The intent behind LogFormat is to allow exactly what you ask for. The idea would be to pass in format specifiers that reference headers, etc., that would be included in the log.

Perhaps we need a better name? Or maybe something less opaque to make that more explicit?

[hzxuzhonghu]

Can you add an example

[zirain]

show we use some config like k8s volume for better usage, something like:

- name: file-log
  file:
    path: /dev/stdout
    format: "[%START_TIME%]"
- name: grpc-http-log
  gprc:
    grpcService:
      address: grpc-als.istio-system.svc:9811
    additionalRequestHeadersToLog:
    - x-request-user
    additionalResponseHeadersToLog:
    - x-response-cost
- name: grpc-http-log
  grpcOtel:
    grpcService:
      address: grpc-als.istio-system.svc:9811
      

[douglas-reid]

@zirain does this mean that you want to log different things per provider?

[zirain]

@douglas-reid please take a look on this issue istio/istio#34911

[douglas-reid]

@hzxuzhonghu I added some potential examples to the top comments in the proto file.

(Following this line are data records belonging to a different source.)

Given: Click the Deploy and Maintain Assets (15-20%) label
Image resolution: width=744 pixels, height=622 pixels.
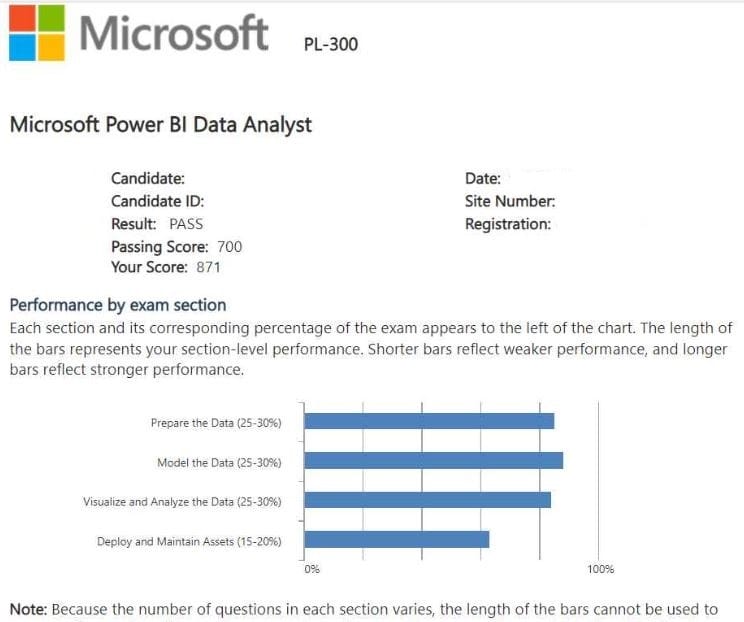Looking at the screenshot, I should pos(189,542).
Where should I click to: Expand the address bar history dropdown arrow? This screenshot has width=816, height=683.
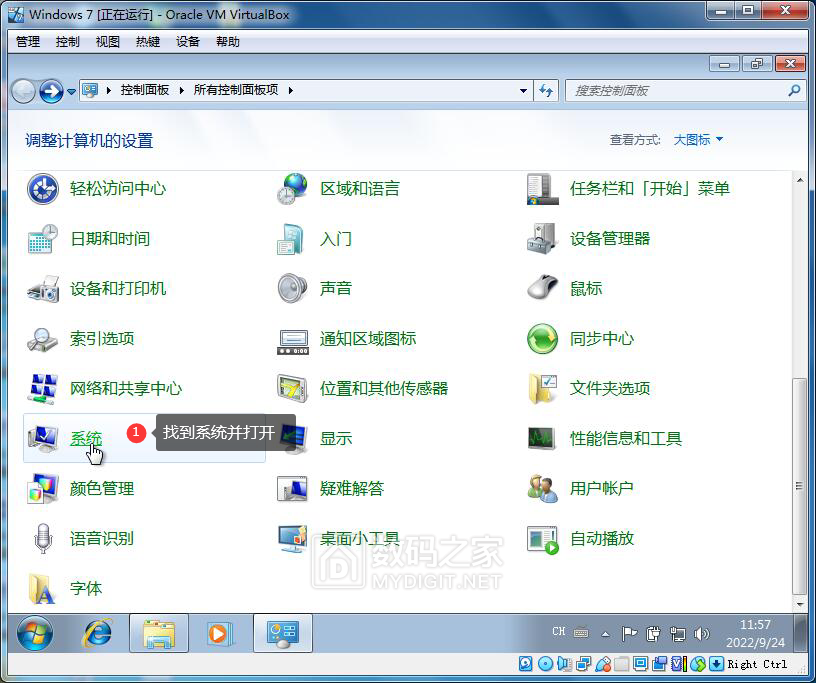[524, 90]
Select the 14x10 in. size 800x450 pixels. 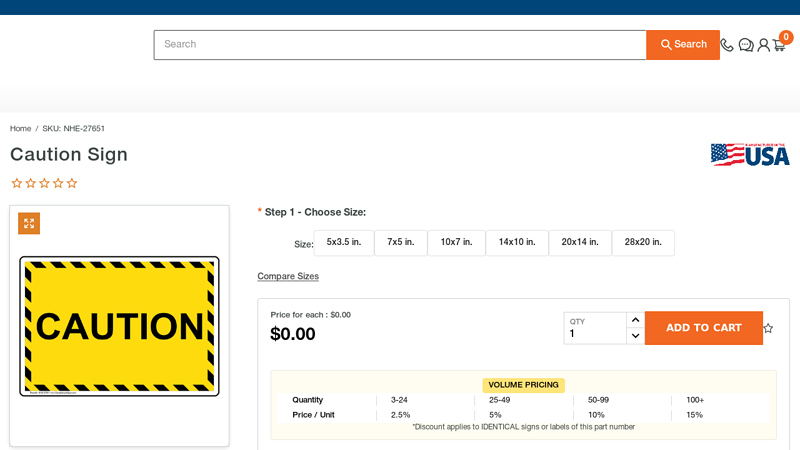(517, 243)
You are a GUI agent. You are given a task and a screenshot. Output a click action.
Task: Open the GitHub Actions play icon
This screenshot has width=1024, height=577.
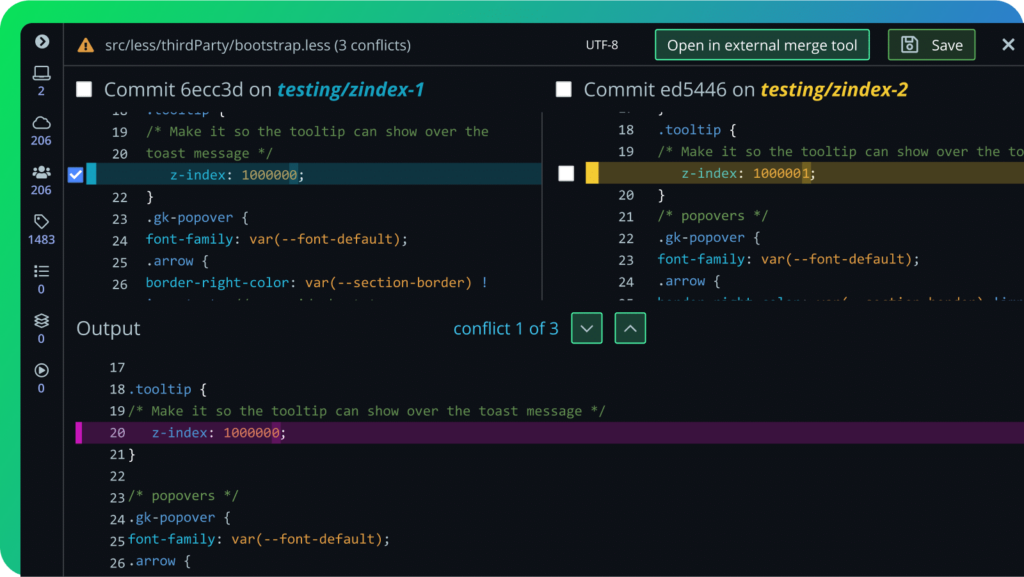41,370
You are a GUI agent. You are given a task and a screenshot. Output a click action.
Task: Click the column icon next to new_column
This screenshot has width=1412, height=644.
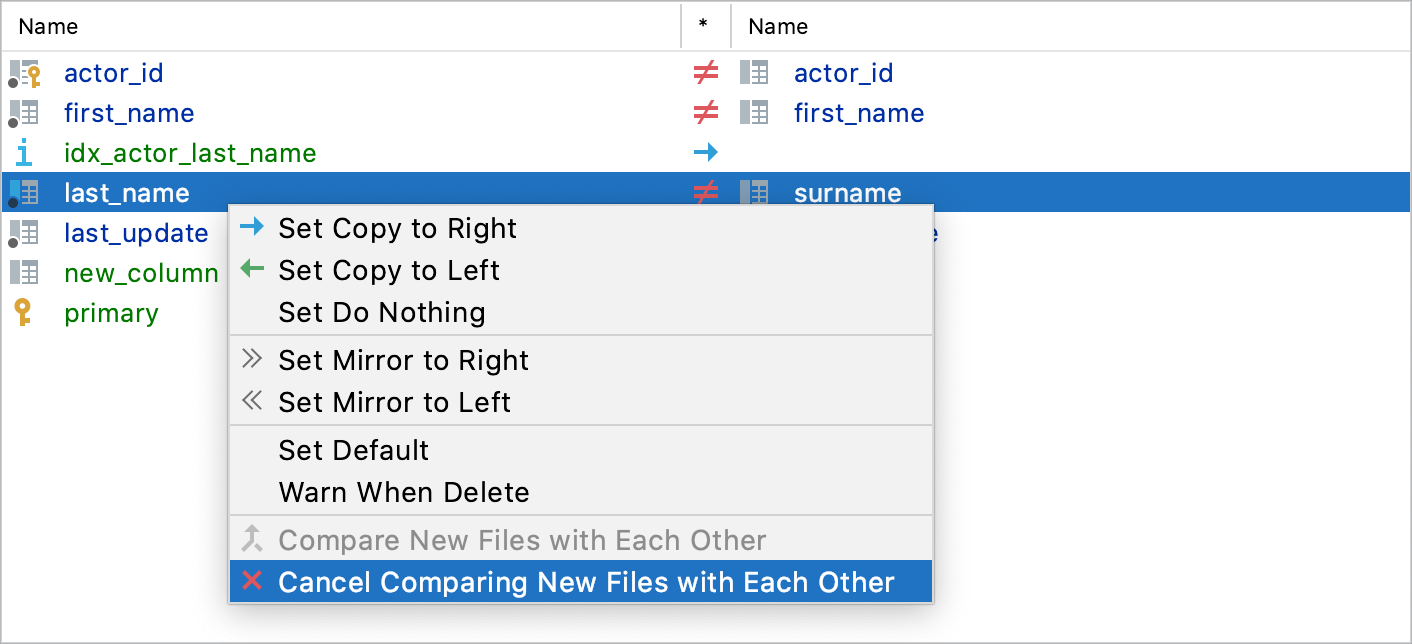tap(26, 273)
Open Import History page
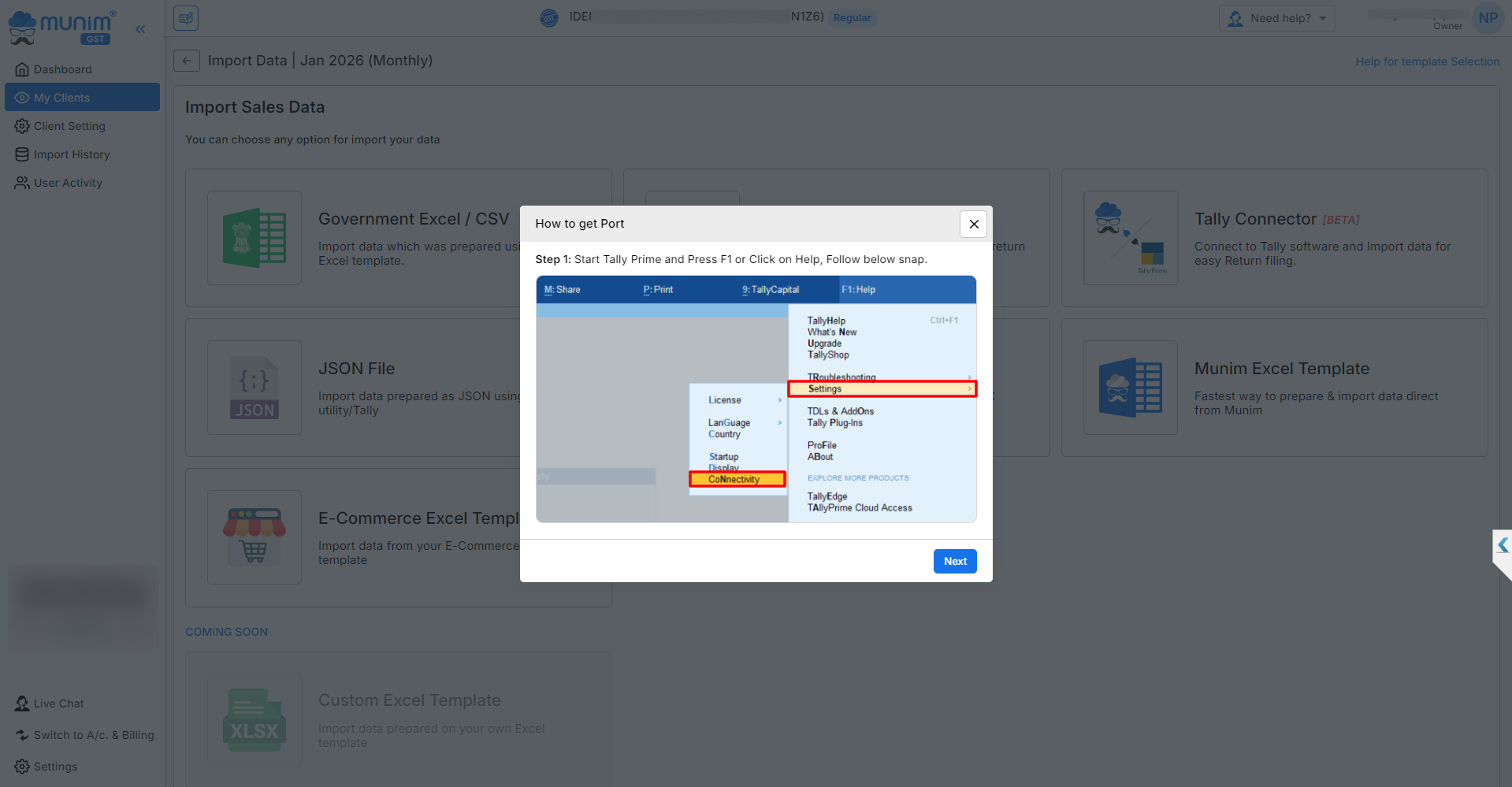 click(72, 154)
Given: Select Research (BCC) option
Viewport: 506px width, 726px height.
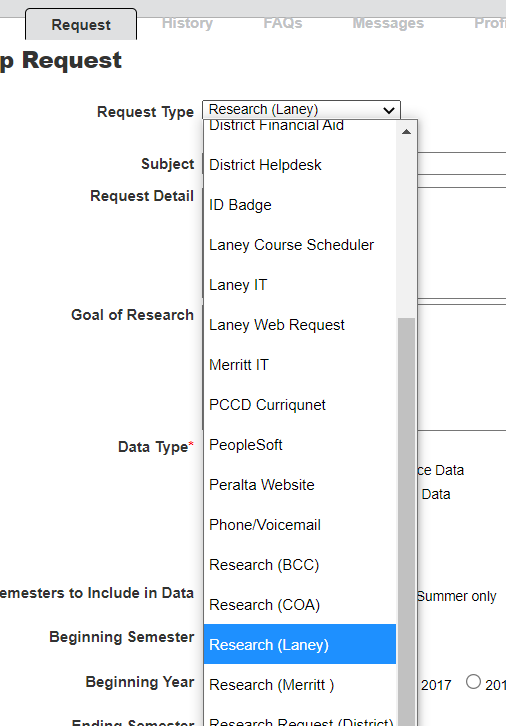Looking at the screenshot, I should [x=300, y=565].
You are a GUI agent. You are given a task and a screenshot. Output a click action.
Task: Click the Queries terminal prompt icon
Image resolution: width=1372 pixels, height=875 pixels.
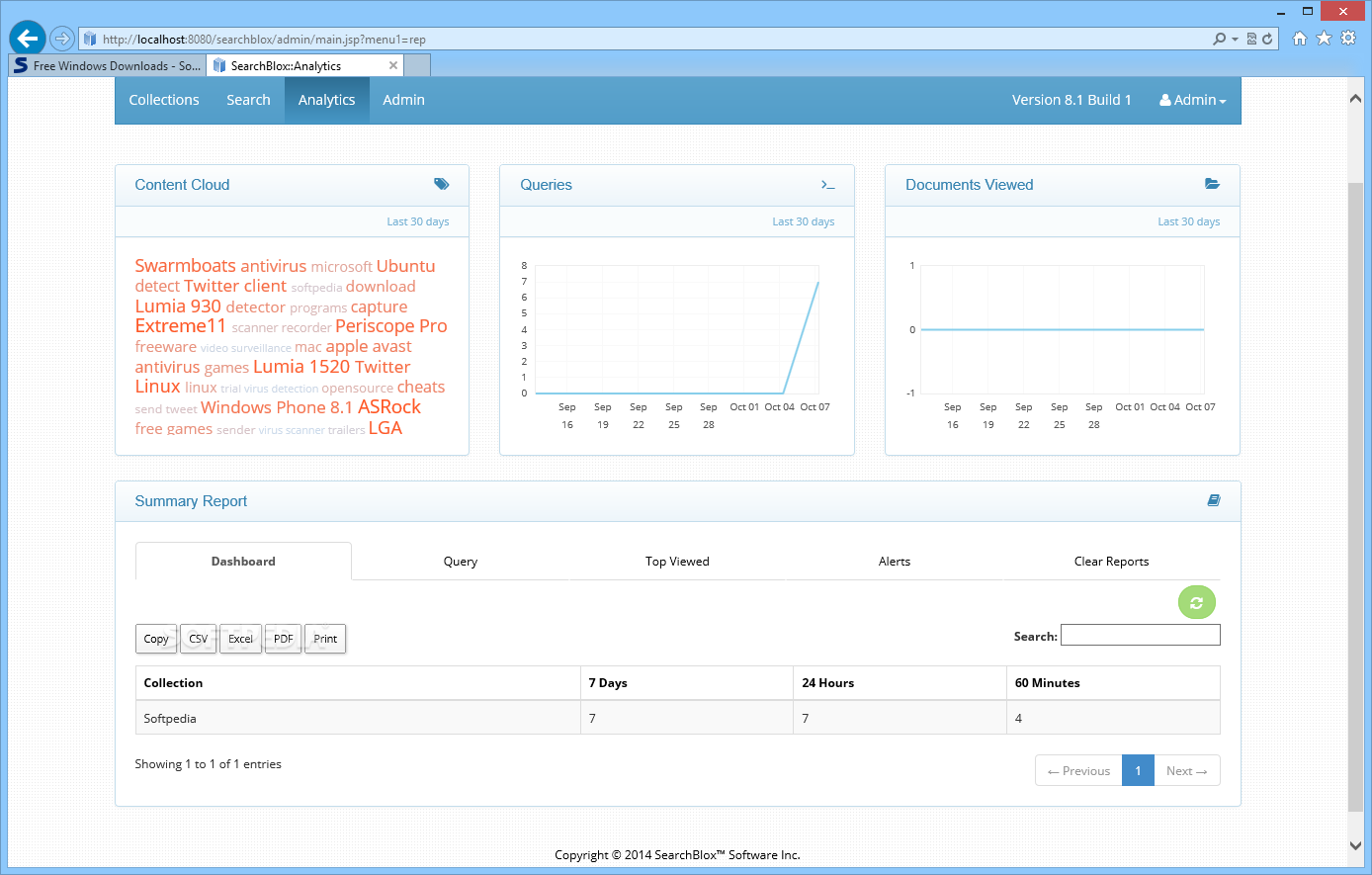coord(827,185)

@hzxuzhonghu @mandarjog @kyessenov @howardjohn @zirain I took a quick stab at an alternate provider-based approach for the same functionality in #2110. Would appreciate your feedback on that approach versus this style.

[istio-testing]

@douglas-reid: PR needs rebase.

Instructions for interacting with me using PR comments are available here. If you have questions or suggestions related to my behavior, please file an issue against the kubernetes/test-infra repository.

[costinm]

Can we avoid the word 'policy' ? I'm not native speaker, but every time I hear Policy I think about security and enforcement. This is just configuring the log format - there is no policy involved...

[douglas-reid]

sure. we can worry about the wording once we decide on approach :).

[costinm]

Is this format something defined by open telemetry or a common format, or envoy specific ?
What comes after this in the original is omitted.